(EXERCISE REQUIREMENTS):
Give the records once more, exactly as they stand.

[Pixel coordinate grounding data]
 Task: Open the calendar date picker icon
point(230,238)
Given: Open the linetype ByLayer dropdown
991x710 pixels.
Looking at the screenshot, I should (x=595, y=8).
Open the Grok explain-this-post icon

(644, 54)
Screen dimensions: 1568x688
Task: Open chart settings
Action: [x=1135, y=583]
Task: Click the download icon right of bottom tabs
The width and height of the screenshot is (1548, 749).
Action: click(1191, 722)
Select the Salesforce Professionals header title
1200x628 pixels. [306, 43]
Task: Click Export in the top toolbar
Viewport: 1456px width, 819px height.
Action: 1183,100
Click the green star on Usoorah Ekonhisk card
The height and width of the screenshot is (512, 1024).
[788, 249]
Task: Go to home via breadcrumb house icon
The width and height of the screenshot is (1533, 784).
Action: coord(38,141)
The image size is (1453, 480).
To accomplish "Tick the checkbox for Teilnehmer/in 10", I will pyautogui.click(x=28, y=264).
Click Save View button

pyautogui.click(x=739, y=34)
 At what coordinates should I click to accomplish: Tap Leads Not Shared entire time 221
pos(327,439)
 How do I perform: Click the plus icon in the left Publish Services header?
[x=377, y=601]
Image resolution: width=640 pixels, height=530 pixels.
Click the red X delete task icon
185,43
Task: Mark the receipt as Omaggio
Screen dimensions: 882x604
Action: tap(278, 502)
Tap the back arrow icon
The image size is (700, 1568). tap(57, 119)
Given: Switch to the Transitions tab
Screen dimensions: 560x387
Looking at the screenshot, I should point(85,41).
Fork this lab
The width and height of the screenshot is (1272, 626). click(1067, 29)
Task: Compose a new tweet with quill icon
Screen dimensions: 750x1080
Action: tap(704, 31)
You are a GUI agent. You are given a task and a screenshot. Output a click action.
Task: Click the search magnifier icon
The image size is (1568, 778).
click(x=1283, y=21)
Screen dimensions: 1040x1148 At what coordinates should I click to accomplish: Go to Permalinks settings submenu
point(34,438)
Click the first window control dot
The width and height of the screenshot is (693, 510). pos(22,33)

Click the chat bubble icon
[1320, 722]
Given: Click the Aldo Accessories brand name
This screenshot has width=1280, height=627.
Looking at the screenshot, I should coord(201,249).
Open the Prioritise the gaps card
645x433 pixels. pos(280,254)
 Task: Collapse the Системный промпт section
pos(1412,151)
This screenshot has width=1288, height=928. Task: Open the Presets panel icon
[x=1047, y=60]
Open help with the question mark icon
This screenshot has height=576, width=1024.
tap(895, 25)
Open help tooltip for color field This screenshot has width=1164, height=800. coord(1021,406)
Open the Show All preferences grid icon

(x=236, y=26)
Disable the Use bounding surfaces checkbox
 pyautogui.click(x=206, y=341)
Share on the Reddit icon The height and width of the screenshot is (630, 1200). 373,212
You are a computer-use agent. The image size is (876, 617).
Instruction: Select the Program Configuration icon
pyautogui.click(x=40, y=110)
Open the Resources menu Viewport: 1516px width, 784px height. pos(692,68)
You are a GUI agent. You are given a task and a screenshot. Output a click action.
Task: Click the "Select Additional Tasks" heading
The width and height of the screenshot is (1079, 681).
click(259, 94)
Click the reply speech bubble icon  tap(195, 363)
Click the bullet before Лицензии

(WRITTEN ANSWER):
 Task: Open the calendar date picker icon
point(230,238)
Given: Open the linetype ByLayer dropdown
991x710 pixels.
Looking at the screenshot, I should (x=595, y=8).
Open the Grok explain-this-post icon

(644, 54)
Screen dimensions: 1568x688
Task: Open chart settings
Action: [x=1135, y=583]
Task: Click the download icon right of bottom tabs
The width and height of the screenshot is (1548, 749).
Action: click(1191, 722)
Select the Salesforce Professionals header title
1200x628 pixels. [306, 43]
Task: Click Export in the top toolbar
Viewport: 1456px width, 819px height.
Action: 1183,100
Click the green star on Usoorah Ekonhisk card
The height and width of the screenshot is (512, 1024).
[788, 249]
Task: Go to home via breadcrumb house icon
The width and height of the screenshot is (1533, 784).
Action: coord(38,141)
The image size is (1453, 480).
To accomplish "Tick the checkbox for Teilnehmer/in 10", I will pyautogui.click(x=28, y=264).
Click Save View button

pyautogui.click(x=739, y=34)
 At what coordinates should I click to accomplish: Tap Leads Not Shared entire time 221
pos(327,439)
 How do I perform: Click the plus icon in the left Publish Services header?
[x=377, y=601]
Image resolution: width=640 pixels, height=530 pixels.
Click the red X delete task icon
185,43
Task: Mark the receipt as Omaggio
Screen dimensions: 882x604
Action: tap(278, 502)
Tap the back arrow icon
The image size is (700, 1568). tap(57, 119)
Given: Switch to the Transitions tab
Screen dimensions: 560x387
Looking at the screenshot, I should point(85,41).
Fork this lab
The width and height of the screenshot is (1272, 626). click(1067, 29)
Task: Compose a new tweet with quill icon
Screen dimensions: 750x1080
Action: tap(704, 31)
You are a GUI agent. You are given a task and a screenshot. Output a click action.
Task: Click the search magnifier icon
The image size is (1568, 778).
click(x=1283, y=21)
Screen dimensions: 1040x1148 At what coordinates should I click to accomplish: Go to Permalinks settings submenu
point(34,438)
Click the first window control dot
The width and height of the screenshot is (693, 510). pos(22,33)

Click the chat bubble icon
[1320, 722]
Given: Click the Aldo Accessories brand name
This screenshot has width=1280, height=627.
Looking at the screenshot, I should coord(201,249).
Open the Prioritise the gaps card
645x433 pixels. pos(280,254)
 Task: Collapse the Системный промпт section
pos(1412,151)
This screenshot has width=1288, height=928. Task: Open the Presets panel icon
[x=1047, y=60]
Open help with the question mark icon
This screenshot has height=576, width=1024.
tap(895, 25)
Open help tooltip for color field This screenshot has width=1164, height=800. coord(1021,406)
Open the Show All preferences grid icon

(x=236, y=26)
Disable the Use bounding surfaces checkbox
 pyautogui.click(x=206, y=341)
Share on the Reddit icon The height and width of the screenshot is (630, 1200). 373,212
You are a computer-use agent. The image size is (876, 617).
Instruction: Select the Program Configuration icon
pyautogui.click(x=40, y=110)
Open the Resources menu Viewport: 1516px width, 784px height. pos(692,68)
You are a GUI agent. You are given a task and a screenshot. Output a click action.
Task: Click the "Select Additional Tasks" heading
The width and height of the screenshot is (1079, 681).
click(259, 94)
Click the reply speech bubble icon  tap(195, 363)
Click the bullet before Лицензии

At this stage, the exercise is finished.